The dirty ’30s were not dubbed as such only because of the Dust Bowl. No, the 1930s was also a time when the economic upheavals of Hoovervilles and hobos became a reality across much of America. Agricultural prices fell into the cellar—in 1918, corn sold for $1.44 per bushel. In 1930, it fell to $0.51 per bushel, and by 1932, it hit $0.12 per bushel.r
The Farmers’ Union Holiday Association
rThe Farmer’s Union played a significant role in a nationally recognized movement to help drive prices higher. The Farmer’s Union started in 1902 in Texas, but by the 1930s the Midwest held the largest number of memberships, and thus, much of the power of the organization. As the costs fell, the Farmer’s Union split into two factions, with Iowa Farmer’s Union president Milo Reno of Des Moines, Iowa, leading the more radical faction that desired aggressive legislative measures to keep prices higher. This group emphasized the idea that the laws of supply and demand were the key to financial survival, and in May 1932, the Farmers’ Holiday Association was born.
The idea set forth by the association was that, to drive up prices, the supply must be stopped by any means necessary. Reno wrote in an August 1932 editorial printed by the Washington, D.C., Evening Star that “the farmer, discouraged, broken-hearted, and bankrupt, has come to realize that he is at the parting of ways and if his rights as an American citizen, as an independent owner and operator of a farm, are to be restored it will be by and through his own efforts.”
The Farmers’ Holiday of 1932 started with a Milk War, a blockade by 1,500 farmers in Sioux City, Iowa. The issue that sparked this conflict was the difference in milk prices between the farm and the consumer. Dairy farmers received $0.02 per quart from local processors, while consumers paid $0.08 per quart in Sioux City. Farmers were given $0.90 per 100 pounds of base milk.
Omaha and Council Bluffs became the focus of the Farmer’s Holiday movement that August. Omaha’s Bee-News newspaper reported on a mass meeting at Dunlap, Iowa, on Aug. 21 where farmers planned to use “moral persuasion” to turn back all produce from reaching market. The picketers appeared the next day on all the highways leading into Council Bluffs.

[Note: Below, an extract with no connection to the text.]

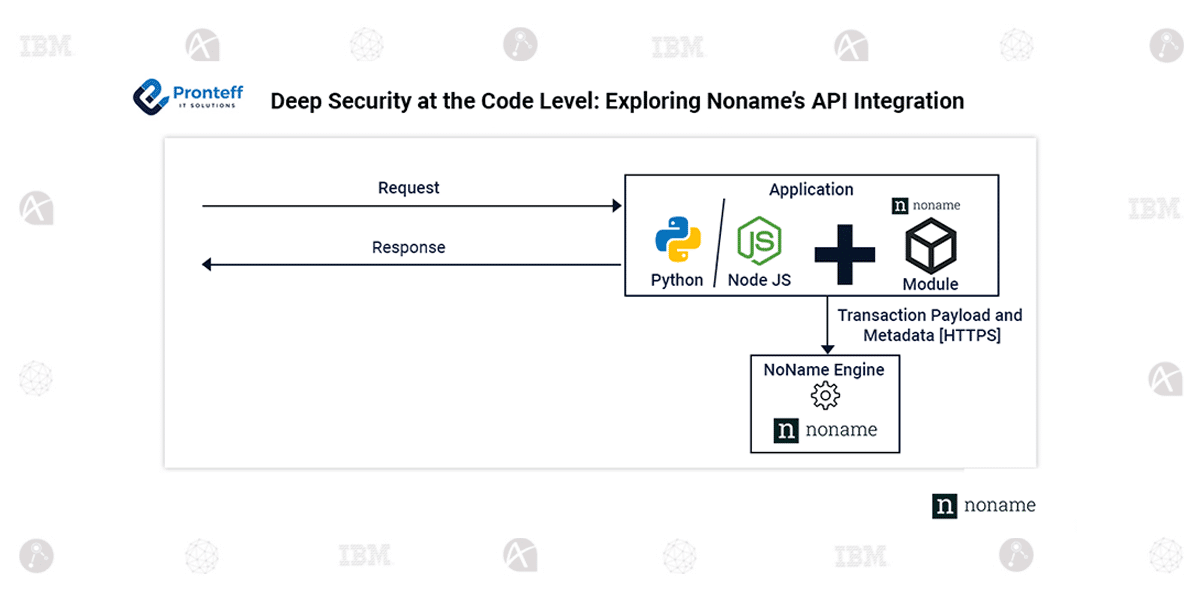Viewport: 1200px width, 600px height.
Task: Click the gear icon in NoName Engine box
Action: tap(825, 395)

The Farmer’s Holiday movement was the subject of broad national attention with profiles of their efforts in Time magazine. After the sheriff of Pottawattamie County used tear-gas to try and bust the pickets on the south edge of Council Bluffs, Hearst newspapers’ nationally syndicated columnist Arthur “Bugs” Baer sympathetically wondered how they would “keep them on the farm after they’ve seen Council Bluffs.”
The whole shebang really took hold on Aug. 26 with the first Nebraska pickets, as press reports there were re-enforced picket lines on all roads leading to Council Bluffs from the Iowa side. The strikers started blocking Omaha from the west on Aug. 30, with picket lines set up at 84th Street and Military Avenue, 90th and Maple streets, 92nd and Dodge streets, 90th and Pacific streets, and 95th Street and West Center Road.
The response by Omaha Mayor Richard Metcalfe was to enforce the city’s three-mile jurisdiction to push the picketers further from the city. Still, logs were laid in the middle of 104th Street and West Center Road to stop truck traffic. That was when it got worse. The World-Herald reported on Sept. 1 that the “hot spot” in the Omaha farm strike was on Dodge Street just west of Peony Park. It was there a “milling mob” had gathered early that morning to face down “about 40 special deputies” armed with ax handles. First the strikers placed logs across the street to block traffic, and then they started to smash windshields.
That night seemed the worst of the Omaha violence after Douglas County Sheriff Charles B. McDonald rode on the running board of a truck to get through the gauntlet. Apples smashed against the truck, a log was thrown through the windshield and injured the driver, and the sheriff “limped for the rest of the night” after a rock hit him in the ankle.
The Bee-News then reported that the retail price of milk in Omaha and Council Bluffs would soon increase from $0.08 to $0.09 per quart as part of the agreement by dairies to pay farmers $1.80 per 100 pounds of base milk. This was small but seemed some consolation to the farmers worried about losing their land.
Still, some weren’t satisfied and continued the agitation for blockades the next year as farmers across the Midwest, and then the South, took up the Farmers’ Holiday ideas. Nevertheless, the 1932 election of Franklin D. Roosevelt and his New Deal efforts towards stabilizing commodity prices took most of the fire out of the movement. In particular, the government passed the Agricultural Adjustment Act of 1933, which set limits on the size of the crops and herds farmers could produce and paid a subsidy to those farmers who agreed to limit production. Most farmers signed up eagerly, and today, few, if any, remember the association and there are no historical memorials where farmers once blocked the roads into Omaha.